Your goal => If a line in the following entries holds the string "handle", include it in the tally. State the total and nothing further.
.....
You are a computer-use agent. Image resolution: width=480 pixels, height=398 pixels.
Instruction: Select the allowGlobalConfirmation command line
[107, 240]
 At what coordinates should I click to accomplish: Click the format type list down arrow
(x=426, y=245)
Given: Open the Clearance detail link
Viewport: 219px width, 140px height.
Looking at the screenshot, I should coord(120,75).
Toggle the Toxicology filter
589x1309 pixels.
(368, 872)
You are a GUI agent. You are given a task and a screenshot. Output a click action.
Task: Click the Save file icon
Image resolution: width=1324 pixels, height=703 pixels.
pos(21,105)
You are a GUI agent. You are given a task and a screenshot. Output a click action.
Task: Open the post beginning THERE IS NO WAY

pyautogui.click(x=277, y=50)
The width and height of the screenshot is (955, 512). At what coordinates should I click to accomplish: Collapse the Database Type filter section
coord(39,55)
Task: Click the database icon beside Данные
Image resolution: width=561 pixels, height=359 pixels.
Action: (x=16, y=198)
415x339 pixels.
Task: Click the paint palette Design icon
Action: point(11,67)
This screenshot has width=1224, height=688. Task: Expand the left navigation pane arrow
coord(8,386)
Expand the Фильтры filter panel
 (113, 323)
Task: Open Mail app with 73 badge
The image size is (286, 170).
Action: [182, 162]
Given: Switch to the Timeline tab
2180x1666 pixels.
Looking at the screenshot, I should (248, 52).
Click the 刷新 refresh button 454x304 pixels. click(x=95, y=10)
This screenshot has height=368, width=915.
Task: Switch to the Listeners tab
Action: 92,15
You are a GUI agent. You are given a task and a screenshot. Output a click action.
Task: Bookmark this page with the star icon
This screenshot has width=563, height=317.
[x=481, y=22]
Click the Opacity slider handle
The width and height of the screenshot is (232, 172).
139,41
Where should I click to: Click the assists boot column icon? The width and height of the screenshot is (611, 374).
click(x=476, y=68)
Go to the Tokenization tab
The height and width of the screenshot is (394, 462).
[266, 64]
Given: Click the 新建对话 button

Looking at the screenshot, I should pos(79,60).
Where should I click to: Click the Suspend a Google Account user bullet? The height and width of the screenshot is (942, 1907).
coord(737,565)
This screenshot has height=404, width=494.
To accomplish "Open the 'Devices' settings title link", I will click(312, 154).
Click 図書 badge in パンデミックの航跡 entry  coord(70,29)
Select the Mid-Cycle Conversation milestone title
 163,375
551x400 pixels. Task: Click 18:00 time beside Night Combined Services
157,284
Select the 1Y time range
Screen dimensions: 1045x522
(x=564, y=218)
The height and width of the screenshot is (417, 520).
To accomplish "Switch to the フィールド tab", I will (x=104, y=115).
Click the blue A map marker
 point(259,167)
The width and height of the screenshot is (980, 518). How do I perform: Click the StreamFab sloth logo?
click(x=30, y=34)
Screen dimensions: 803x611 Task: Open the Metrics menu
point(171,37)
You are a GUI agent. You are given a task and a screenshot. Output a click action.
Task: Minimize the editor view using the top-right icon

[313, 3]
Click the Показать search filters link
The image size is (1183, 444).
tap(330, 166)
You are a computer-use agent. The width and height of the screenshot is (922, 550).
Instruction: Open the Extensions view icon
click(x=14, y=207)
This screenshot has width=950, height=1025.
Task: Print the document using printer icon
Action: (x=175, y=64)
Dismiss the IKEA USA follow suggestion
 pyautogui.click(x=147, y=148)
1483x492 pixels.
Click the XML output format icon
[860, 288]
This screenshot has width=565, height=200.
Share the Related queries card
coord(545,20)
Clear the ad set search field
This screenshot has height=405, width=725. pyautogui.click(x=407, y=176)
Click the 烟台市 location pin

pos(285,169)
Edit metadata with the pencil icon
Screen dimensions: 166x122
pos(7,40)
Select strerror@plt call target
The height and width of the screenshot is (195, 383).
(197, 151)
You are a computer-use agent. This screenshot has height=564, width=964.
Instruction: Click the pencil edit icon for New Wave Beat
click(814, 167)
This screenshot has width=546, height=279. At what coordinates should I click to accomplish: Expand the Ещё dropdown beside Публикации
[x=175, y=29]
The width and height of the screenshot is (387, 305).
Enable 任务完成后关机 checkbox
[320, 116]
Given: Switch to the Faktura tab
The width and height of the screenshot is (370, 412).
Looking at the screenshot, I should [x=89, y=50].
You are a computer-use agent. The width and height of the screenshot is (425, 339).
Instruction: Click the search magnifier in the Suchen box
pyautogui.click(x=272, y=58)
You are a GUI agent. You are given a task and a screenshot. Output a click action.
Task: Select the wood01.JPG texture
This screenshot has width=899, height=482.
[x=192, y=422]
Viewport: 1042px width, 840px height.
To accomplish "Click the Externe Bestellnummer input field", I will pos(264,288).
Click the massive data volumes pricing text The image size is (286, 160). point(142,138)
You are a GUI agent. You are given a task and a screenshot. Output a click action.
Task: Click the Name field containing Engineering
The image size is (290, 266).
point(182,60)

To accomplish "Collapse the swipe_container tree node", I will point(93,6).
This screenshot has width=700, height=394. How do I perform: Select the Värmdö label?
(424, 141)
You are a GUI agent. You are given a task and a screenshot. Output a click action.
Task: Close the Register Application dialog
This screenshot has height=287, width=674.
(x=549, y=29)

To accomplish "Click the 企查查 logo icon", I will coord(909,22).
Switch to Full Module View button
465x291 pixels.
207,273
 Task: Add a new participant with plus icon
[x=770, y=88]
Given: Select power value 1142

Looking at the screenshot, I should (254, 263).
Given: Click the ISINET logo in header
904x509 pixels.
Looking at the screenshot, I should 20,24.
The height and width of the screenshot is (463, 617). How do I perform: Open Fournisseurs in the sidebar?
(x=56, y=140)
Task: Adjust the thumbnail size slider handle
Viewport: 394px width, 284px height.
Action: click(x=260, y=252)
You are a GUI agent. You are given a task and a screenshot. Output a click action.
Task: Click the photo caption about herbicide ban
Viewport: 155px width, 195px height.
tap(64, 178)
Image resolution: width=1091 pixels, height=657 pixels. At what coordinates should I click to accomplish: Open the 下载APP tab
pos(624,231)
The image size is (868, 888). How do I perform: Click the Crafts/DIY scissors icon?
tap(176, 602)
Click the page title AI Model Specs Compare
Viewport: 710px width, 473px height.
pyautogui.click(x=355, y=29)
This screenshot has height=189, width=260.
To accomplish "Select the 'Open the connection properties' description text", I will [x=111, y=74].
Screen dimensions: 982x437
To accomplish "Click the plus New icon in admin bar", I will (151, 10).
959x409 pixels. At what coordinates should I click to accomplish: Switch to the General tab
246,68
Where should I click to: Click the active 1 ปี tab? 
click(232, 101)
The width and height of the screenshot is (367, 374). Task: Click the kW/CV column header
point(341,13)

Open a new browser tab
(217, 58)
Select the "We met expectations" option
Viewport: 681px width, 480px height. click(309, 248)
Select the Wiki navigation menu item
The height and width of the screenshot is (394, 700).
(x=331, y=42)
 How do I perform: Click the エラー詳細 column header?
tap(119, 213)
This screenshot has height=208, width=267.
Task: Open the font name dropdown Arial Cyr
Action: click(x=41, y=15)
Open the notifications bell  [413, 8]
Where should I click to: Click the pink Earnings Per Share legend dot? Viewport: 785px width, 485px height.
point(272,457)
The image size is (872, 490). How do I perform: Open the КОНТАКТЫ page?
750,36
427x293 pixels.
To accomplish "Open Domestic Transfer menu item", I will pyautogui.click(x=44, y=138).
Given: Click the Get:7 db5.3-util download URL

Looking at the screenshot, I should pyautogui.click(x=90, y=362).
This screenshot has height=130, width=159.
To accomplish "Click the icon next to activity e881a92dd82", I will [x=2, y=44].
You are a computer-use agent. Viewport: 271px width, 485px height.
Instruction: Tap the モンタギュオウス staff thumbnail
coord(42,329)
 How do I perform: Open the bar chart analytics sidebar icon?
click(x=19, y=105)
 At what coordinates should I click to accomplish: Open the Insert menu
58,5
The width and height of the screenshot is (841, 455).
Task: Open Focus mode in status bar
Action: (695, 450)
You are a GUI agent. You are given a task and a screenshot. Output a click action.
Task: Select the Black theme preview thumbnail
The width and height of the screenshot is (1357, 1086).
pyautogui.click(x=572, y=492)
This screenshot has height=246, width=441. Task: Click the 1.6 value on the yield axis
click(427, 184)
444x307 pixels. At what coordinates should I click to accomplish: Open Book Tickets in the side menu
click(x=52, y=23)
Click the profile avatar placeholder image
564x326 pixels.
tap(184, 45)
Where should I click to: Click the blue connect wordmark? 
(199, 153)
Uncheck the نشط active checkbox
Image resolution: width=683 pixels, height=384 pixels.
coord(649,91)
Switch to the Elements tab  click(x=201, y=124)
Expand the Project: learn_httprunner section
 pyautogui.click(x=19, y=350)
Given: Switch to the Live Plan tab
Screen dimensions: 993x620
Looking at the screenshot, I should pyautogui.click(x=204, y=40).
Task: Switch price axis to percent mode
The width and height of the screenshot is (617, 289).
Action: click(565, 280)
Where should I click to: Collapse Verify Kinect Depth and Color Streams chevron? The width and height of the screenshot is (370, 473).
.....
Answer for this exercise => 2